There's a critical need for federal privacy rules that require transparency about data collection practices, grant users access to their own data and dictate what companies must do if a breach occurs, Gates told an audience of about 900 people in a cavernous ballroom at the Ritz-Carlton Hotel here.
Microsoft isn't alone in requesting federal privacy legislation. The Windows maker is allied with a number of tech titans, including eBay, Hewlett-Packard, Google, Intel and Oracle, that have begun lobbying Congress to override what they deem a patchwork of disparate state laws.
Privacy protection requires a balancing act, Gates acknowledged. Say that a company wants to track down the culprit who installed malware on a user's machine--or, in more extreme cases, nab a terrorist. Without "some degree of information being retained," that process would be much more difficult, he said.
The key is to put in place "explicit policies about where information can be used while at the same time having enough information to track down egregious behavior," Gates said.
Among the attendees were officials from the Federal Trade Commission and Federal Communications Commission, a number of state attorneys general, and a handful of congressional representatives.

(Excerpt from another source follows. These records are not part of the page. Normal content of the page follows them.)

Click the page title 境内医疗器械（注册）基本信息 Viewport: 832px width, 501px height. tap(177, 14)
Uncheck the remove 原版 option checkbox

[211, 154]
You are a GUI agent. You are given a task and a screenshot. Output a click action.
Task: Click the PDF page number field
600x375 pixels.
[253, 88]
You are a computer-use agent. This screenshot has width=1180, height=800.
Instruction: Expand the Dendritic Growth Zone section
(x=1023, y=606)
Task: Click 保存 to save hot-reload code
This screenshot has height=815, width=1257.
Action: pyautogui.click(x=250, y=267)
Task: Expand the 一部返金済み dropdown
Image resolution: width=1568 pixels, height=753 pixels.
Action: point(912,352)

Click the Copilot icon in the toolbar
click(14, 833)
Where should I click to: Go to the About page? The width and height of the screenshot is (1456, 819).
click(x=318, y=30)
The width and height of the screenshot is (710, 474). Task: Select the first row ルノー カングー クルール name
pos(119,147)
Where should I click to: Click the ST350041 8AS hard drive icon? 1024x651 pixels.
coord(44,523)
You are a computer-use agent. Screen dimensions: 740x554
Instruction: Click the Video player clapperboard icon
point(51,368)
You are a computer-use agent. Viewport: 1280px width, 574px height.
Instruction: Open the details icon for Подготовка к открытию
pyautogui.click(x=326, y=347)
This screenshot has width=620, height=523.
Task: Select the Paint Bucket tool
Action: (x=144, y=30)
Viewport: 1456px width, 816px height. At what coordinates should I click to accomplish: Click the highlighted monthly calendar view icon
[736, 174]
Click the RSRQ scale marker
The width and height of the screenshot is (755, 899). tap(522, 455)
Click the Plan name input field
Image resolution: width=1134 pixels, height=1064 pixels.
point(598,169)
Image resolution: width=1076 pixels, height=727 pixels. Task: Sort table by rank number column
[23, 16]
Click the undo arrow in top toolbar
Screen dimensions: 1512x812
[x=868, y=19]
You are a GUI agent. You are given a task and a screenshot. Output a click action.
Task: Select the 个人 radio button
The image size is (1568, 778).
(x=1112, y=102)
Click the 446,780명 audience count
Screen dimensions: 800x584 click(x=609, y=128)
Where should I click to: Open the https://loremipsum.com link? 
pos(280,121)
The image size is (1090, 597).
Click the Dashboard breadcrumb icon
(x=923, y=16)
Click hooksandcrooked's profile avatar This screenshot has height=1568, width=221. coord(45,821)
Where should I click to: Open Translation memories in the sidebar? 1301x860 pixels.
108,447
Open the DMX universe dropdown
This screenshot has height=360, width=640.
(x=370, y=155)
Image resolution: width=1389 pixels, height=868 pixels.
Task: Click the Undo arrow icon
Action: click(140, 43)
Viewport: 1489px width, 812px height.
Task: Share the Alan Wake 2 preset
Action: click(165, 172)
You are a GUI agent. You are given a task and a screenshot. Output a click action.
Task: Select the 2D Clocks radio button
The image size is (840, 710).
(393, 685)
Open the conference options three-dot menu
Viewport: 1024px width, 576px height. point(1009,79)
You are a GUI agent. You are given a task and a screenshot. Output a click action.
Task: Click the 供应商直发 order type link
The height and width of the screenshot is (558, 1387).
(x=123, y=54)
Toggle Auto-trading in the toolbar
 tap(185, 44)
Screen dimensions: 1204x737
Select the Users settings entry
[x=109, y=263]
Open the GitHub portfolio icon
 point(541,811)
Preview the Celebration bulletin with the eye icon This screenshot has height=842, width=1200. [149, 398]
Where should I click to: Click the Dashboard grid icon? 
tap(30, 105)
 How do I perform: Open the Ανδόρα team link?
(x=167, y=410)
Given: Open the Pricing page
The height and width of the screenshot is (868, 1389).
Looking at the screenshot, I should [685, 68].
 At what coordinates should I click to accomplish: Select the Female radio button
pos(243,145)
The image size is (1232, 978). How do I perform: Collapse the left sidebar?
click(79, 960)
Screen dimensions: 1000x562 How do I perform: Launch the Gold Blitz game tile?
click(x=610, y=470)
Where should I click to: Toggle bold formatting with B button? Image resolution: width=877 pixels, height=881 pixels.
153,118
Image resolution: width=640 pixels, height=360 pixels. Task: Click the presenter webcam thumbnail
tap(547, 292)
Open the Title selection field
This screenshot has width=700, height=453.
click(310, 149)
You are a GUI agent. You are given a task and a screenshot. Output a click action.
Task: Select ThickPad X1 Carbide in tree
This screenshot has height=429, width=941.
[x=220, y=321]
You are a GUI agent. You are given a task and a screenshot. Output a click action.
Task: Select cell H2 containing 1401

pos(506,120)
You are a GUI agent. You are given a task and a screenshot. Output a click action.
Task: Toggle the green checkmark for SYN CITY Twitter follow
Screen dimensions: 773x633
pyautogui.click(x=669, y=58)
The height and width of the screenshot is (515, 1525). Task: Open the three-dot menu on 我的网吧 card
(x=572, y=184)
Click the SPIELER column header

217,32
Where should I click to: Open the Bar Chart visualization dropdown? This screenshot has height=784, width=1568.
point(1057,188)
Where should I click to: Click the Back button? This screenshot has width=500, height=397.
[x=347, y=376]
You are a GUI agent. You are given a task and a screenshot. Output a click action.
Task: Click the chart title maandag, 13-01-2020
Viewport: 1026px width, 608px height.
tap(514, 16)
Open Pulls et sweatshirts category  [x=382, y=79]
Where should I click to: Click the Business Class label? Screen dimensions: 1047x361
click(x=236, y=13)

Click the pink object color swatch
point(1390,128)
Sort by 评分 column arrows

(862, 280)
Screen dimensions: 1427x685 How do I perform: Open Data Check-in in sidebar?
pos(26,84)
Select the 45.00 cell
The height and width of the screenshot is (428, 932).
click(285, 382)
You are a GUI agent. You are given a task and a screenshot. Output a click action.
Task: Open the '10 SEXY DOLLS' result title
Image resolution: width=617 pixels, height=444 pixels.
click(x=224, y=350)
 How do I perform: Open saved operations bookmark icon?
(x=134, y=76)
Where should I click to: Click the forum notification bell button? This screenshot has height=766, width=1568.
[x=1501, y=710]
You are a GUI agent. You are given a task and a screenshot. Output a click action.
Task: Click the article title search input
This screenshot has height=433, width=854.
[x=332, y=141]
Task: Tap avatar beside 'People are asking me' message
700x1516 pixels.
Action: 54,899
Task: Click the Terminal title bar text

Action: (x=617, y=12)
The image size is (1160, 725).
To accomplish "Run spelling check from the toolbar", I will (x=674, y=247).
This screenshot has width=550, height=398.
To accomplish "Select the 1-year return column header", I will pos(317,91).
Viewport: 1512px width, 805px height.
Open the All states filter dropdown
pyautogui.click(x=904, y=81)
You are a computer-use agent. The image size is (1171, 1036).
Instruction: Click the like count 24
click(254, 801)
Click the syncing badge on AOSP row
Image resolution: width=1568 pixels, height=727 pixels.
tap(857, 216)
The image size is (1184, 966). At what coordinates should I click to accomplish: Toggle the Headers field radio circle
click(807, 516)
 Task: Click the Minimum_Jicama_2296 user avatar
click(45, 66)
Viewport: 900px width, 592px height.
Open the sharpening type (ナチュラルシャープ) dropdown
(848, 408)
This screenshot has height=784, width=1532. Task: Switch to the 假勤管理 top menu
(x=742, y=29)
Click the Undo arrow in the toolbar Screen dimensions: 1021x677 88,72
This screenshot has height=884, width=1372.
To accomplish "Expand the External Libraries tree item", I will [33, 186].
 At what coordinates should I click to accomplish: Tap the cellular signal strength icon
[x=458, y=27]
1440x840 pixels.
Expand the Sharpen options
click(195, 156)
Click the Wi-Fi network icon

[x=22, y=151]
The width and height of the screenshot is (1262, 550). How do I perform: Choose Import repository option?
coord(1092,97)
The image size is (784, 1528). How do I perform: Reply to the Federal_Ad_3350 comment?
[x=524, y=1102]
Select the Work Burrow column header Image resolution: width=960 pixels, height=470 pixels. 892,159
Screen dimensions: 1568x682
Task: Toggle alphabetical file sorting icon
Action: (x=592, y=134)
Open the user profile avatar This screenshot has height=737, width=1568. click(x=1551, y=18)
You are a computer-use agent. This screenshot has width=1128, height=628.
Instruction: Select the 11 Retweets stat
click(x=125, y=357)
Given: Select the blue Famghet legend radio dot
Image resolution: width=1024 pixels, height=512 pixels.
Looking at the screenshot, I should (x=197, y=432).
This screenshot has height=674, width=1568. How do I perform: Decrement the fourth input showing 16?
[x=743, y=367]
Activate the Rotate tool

In a 10-minute speech delivered just before Gates' appearance, Senate Judiciary Committee Chairman Patrick Leahy (D-Vt.) spoke broadly about the added privacy concerns he believes technological advances have introduced.
The veteran senator also told the crowd that he plans to pursue passage of his Personal Data Privacy Act again this year. That sweeping measure would, among other things, impose fines, prison time, or both on those who intentionally conceal information related to a security breach that causes "economic damage to one or more persons."
"I don't want to stop the technologies; I want to protect our privacy," Leahy said. "I think we can do both."